▶ **Exercise description**
Keeping every word the same, return the listing from its first line until the line holding "The height and width of the screenshot is (353, 811)." has been returned as well.

▶ **Records provided**

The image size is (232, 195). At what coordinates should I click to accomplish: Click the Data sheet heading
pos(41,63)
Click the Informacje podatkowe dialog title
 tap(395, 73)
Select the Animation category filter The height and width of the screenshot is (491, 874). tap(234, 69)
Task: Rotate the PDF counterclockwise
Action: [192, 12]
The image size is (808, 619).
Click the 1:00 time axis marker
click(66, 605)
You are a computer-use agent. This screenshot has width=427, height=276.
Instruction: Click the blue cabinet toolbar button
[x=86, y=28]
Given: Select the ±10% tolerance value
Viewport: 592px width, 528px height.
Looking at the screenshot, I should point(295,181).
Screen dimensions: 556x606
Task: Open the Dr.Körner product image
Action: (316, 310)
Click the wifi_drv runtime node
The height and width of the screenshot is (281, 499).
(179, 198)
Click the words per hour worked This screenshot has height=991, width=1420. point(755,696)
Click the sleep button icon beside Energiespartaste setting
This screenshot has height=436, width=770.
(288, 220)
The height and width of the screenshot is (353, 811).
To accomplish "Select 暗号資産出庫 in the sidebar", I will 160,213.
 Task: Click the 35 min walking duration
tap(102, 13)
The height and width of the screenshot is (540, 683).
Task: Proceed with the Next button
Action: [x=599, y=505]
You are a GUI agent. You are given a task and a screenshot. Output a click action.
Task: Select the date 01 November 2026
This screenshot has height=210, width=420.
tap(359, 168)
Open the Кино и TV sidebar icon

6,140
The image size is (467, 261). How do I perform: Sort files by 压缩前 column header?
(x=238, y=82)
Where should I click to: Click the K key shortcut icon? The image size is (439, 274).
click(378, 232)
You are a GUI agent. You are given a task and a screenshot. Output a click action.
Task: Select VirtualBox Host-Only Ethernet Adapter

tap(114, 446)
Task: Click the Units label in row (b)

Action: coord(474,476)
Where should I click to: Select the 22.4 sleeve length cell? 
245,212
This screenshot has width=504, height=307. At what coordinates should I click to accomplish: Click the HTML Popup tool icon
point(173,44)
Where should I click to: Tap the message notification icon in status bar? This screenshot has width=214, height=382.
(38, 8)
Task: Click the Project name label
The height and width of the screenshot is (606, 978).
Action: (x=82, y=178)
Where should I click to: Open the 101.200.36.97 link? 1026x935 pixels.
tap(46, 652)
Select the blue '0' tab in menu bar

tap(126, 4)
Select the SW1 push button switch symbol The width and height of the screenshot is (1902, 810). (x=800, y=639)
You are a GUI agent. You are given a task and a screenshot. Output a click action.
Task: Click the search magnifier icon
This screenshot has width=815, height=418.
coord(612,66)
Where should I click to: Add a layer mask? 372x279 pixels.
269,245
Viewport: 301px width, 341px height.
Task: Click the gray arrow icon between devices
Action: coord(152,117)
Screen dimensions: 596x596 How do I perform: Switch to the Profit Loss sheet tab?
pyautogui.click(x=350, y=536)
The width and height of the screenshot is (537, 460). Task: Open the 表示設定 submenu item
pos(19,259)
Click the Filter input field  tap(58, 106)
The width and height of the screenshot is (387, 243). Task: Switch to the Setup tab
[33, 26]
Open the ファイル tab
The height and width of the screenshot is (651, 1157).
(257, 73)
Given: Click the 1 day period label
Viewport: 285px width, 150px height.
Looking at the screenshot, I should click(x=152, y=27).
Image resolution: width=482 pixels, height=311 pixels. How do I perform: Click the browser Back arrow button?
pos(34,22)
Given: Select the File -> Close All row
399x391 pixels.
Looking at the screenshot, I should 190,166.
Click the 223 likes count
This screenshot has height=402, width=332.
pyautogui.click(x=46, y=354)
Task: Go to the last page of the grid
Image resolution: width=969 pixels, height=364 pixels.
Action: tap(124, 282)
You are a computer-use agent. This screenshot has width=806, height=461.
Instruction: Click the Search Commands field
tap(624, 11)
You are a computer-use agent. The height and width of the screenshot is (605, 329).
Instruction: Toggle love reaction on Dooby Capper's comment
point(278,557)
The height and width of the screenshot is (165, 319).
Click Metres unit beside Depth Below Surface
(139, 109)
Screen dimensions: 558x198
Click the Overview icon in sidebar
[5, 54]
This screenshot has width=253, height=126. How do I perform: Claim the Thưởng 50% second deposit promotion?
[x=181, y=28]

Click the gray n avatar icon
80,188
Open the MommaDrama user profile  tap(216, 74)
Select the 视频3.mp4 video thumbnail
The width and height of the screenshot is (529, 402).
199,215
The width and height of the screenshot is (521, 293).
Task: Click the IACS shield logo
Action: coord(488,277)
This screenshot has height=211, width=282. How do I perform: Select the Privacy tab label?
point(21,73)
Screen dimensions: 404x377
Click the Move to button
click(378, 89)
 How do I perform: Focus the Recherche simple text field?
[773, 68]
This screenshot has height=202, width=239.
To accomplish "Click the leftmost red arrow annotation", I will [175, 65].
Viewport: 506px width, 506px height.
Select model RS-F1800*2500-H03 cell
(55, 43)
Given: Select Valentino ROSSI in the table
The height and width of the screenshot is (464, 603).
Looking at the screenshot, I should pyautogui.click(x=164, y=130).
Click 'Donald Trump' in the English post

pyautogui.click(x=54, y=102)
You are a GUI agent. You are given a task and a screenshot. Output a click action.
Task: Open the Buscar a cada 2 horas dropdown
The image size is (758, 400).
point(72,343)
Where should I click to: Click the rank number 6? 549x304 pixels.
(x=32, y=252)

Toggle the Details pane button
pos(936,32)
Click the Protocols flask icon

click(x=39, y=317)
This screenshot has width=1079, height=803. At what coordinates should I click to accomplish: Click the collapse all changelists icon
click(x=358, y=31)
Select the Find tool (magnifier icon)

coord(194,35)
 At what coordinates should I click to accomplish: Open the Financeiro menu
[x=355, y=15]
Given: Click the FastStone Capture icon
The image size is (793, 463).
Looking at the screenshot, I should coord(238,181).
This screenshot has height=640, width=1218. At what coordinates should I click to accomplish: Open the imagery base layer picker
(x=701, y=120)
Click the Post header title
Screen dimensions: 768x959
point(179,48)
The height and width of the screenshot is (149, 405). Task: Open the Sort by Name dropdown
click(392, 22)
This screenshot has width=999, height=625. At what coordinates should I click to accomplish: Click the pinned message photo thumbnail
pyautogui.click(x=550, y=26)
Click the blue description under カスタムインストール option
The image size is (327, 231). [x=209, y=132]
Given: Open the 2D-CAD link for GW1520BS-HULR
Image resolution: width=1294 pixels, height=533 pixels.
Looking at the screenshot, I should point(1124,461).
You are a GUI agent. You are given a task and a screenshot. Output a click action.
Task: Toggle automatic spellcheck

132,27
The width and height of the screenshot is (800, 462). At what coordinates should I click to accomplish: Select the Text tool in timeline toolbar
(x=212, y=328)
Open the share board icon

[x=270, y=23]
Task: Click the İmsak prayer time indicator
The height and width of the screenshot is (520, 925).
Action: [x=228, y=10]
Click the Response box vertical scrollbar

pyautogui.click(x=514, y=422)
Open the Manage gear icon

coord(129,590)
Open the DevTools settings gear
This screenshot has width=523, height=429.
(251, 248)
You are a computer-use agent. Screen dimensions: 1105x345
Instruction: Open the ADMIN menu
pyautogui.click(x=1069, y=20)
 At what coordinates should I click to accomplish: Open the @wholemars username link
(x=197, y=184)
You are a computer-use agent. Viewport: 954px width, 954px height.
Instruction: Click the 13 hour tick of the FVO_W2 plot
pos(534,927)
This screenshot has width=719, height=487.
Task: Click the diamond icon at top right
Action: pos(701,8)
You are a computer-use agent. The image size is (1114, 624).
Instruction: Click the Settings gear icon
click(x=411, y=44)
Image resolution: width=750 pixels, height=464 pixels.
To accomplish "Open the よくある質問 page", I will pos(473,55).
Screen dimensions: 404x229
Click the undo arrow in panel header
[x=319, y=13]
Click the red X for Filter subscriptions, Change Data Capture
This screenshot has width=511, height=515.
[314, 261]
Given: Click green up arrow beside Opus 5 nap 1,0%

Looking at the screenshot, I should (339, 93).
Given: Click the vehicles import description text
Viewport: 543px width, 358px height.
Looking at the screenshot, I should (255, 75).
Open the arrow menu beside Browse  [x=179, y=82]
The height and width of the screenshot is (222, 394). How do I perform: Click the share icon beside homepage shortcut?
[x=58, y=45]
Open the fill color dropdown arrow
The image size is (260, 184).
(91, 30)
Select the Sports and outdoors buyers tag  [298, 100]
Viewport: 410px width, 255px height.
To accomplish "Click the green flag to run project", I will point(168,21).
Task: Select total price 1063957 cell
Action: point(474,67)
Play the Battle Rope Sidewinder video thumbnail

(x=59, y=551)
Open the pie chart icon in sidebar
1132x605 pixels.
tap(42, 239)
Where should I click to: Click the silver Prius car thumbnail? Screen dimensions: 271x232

▶ **Output for this task**
The image size is (232, 195). At what coordinates should I click to accomplish: Click the Data sheet heading
pos(41,63)
Click the Informacje podatkowe dialog title
 tap(395, 73)
Select the Animation category filter The height and width of the screenshot is (491, 874). tap(234, 69)
Task: Rotate the PDF counterclockwise
Action: [192, 12]
The image size is (808, 619).
Click the 1:00 time axis marker
click(66, 605)
You are a computer-use agent. This screenshot has width=427, height=276.
Instruction: Click the blue cabinet toolbar button
[x=86, y=28]
Given: Select the ±10% tolerance value
Viewport: 592px width, 528px height.
Looking at the screenshot, I should point(295,181).
Screen dimensions: 556x606
Task: Open the Dr.Körner product image
Action: (316, 310)
Click the wifi_drv runtime node
The height and width of the screenshot is (281, 499).
(179, 198)
Click the words per hour worked This screenshot has height=991, width=1420. point(755,696)
Click the sleep button icon beside Energiespartaste setting
This screenshot has height=436, width=770.
(288, 220)
The height and width of the screenshot is (353, 811).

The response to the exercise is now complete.